Home / Technology / Google's DiffusionGemma: Text Generation Reimagined
Google's DiffusionGemma: Text Generation Reimagined
11 Jun
Summary
- DiffusionGemma generates text in parallel, unlike traditional models.
- It offers significant speed increases on local hardware.
- The model is experimental and available under Apache 2.0 license.

Google DeepMind's latest innovation, DiffusionGemma, departs from conventional AI text generation methods. Unlike autoregressive models that produce text token by token, DiffusionGemma can generate entire blocks of text simultaneously.
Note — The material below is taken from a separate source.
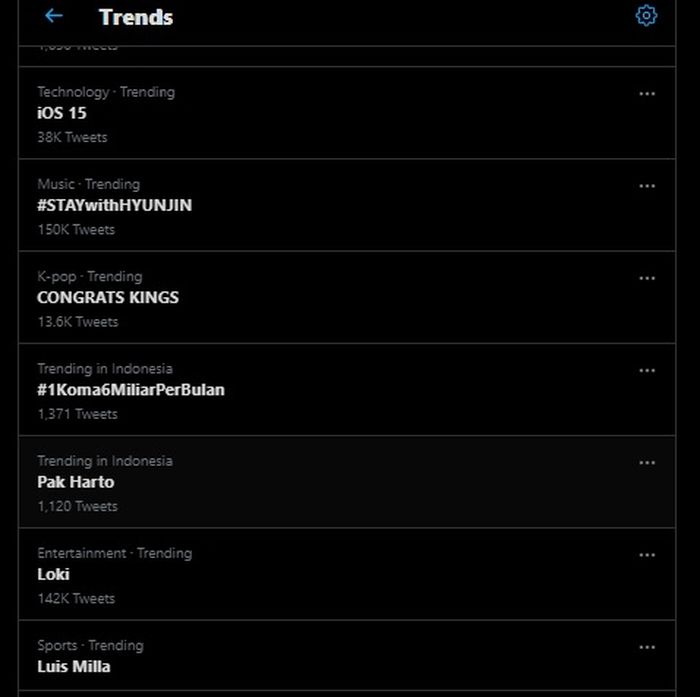The width and height of the screenshot is (700, 697).
Task: Click the 142K Tweets count under Loki
Action: pyautogui.click(x=76, y=598)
This non-linear approach, akin to image diffusion models, significantly boosts speed and efficiency, especially on local hardware such as gaming GPUs.
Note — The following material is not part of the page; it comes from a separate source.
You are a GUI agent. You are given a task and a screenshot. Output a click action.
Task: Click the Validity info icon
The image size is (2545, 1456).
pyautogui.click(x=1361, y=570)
This experimental model, part of the Gemma 4 family, boasts 26 billion parameters but activates only 3.8 billion during inference, making it suitable for high-end GPUs. DiffusionGemma achieves impressive speeds, reportedly generating over 1,000 tokens per second on an Nvidia H100. This parallel processing capability enhances performance in tasks like in-line editing and solving complex problems such as Sudoku puzzles.
While DiffusionGemma offers local efficiency, Google acknowledges drawbacks like a potentially higher error rate in discrete text compared to continuous image generation. Autoregressive models remain efficient in cloud environments due to batching and high-bandwidth memory. However, DiffusionGemma's parallel processing remains a promising avenue for optimizing local AI compute cycles. The model is available under the Apache 2.0 license and optimized with Nvidia for various hardware setups.